On the Impossibility of Learning to Cooperate with Adaptive Partner
Strategies in Repeated Games
- URL: http://arxiv.org/abs/2206.10614v1
- Date: Mon, 20 Jun 2022 16:59:12 GMT
- Title: On the Impossibility of Learning to Cooperate with Adaptive Partner
Strategies in Repeated Games
- Authors: Robert Loftin and Frans A. Oliehoek
- Abstract summary: We show that no learning algorithm can reliably learn to cooperate with all possible adaptive partners in a repeated matrix game.
We then discuss potential alternative assumptions which capture the idea that an adaptive partner will only adapt rationally to our behavior.

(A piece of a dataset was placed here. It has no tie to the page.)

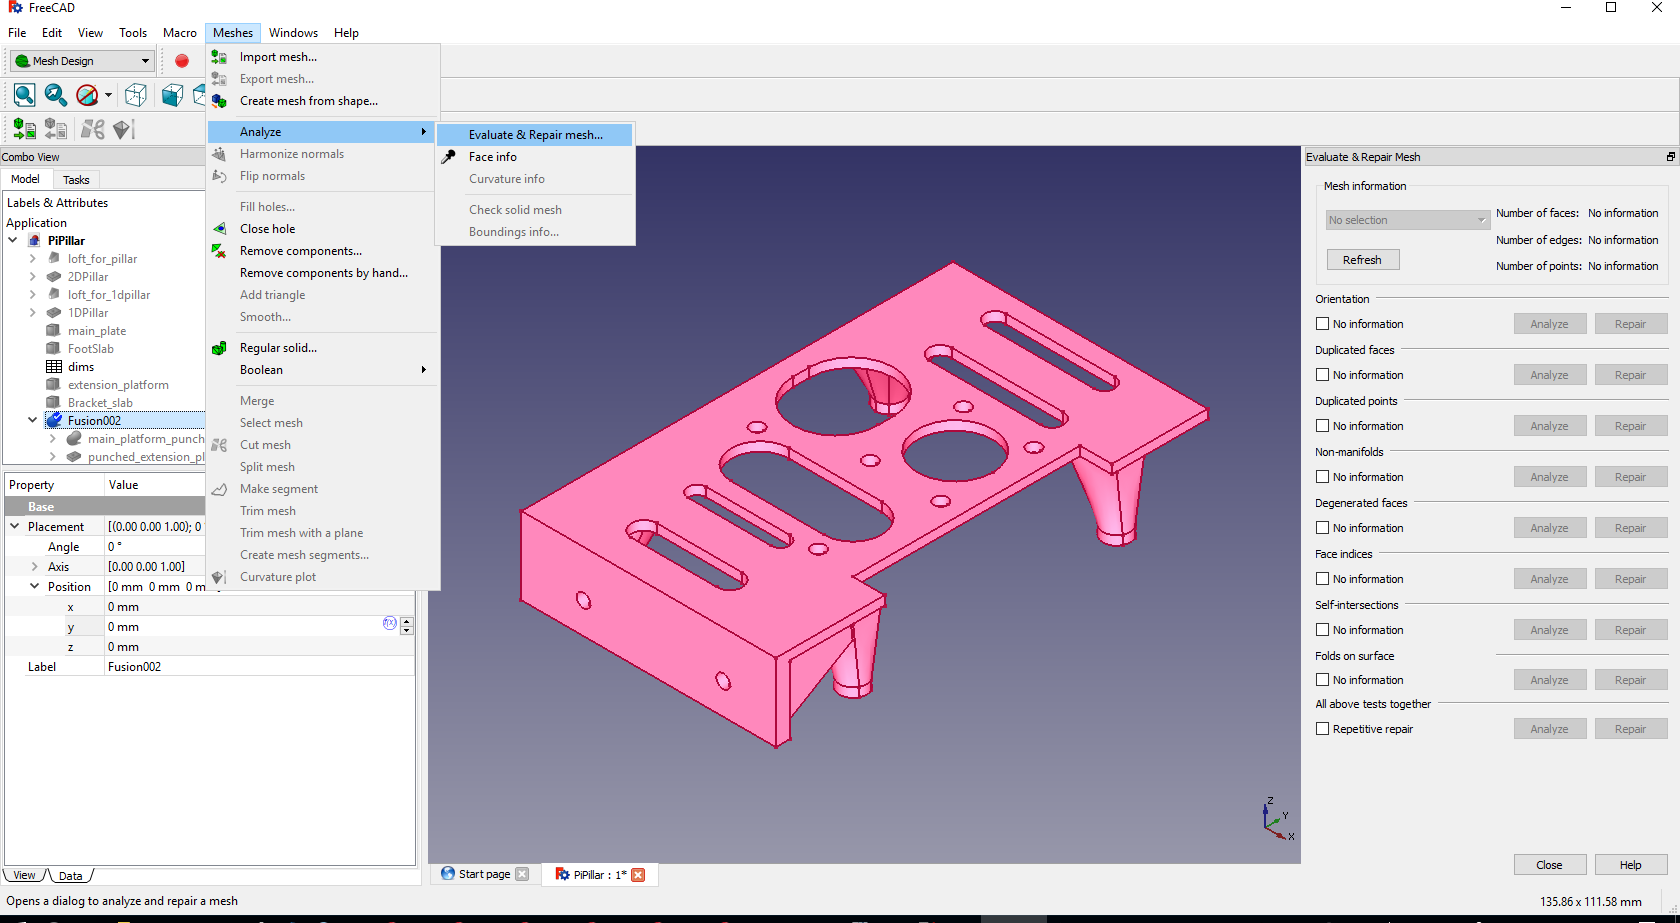
Task: Click Close in the Evaluate panel
Action: (1548, 865)
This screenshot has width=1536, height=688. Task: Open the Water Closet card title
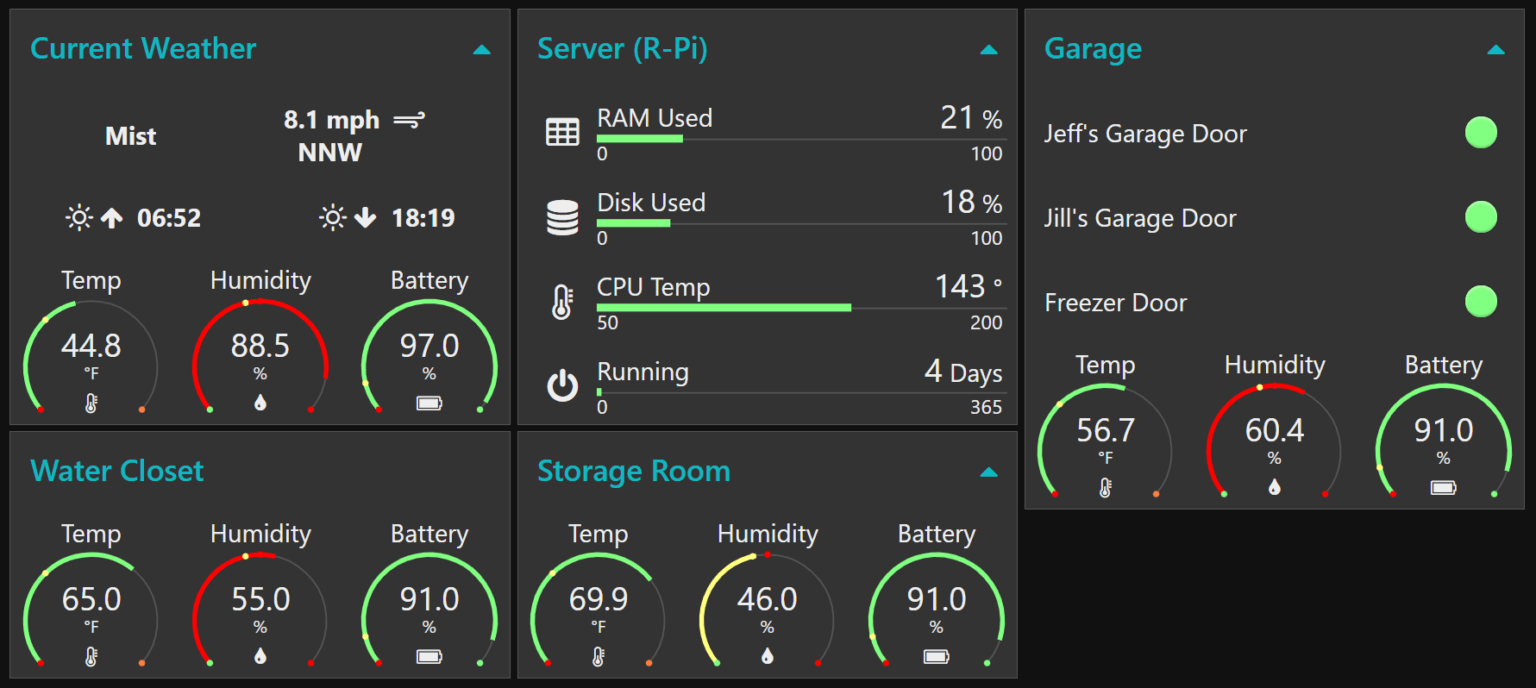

- Score: 13.374518263328763
- License: http://arxiv.org/licenses/nonexclusive-distrib/1.0/
- Abstract: Learning to cooperate with other agents is challenging when those agents also
possess the ability to adapt to our own behavior. Practical and theoretical
approaches to learning in cooperative settings typically assume that other
agents' behaviors are stationary, or else make very specific assumptions about
other agents' learning processes. The goal of this work is to understand
whether we can reliably learn to cooperate with other agents without such
restrictive assumptions, which are unlikely to hold in real-world applications.
Our main contribution is a set of impossibility results, which show that no
learning algorithm can reliably learn to cooperate with all possible adaptive
partners in a repeated matrix game, even if that partner is guaranteed to
cooperate with some stationary strategy. Motivated by these results, we then
discuss potential alternative assumptions which capture the idea that an
adaptive partner will only adapt rationally to our behavior.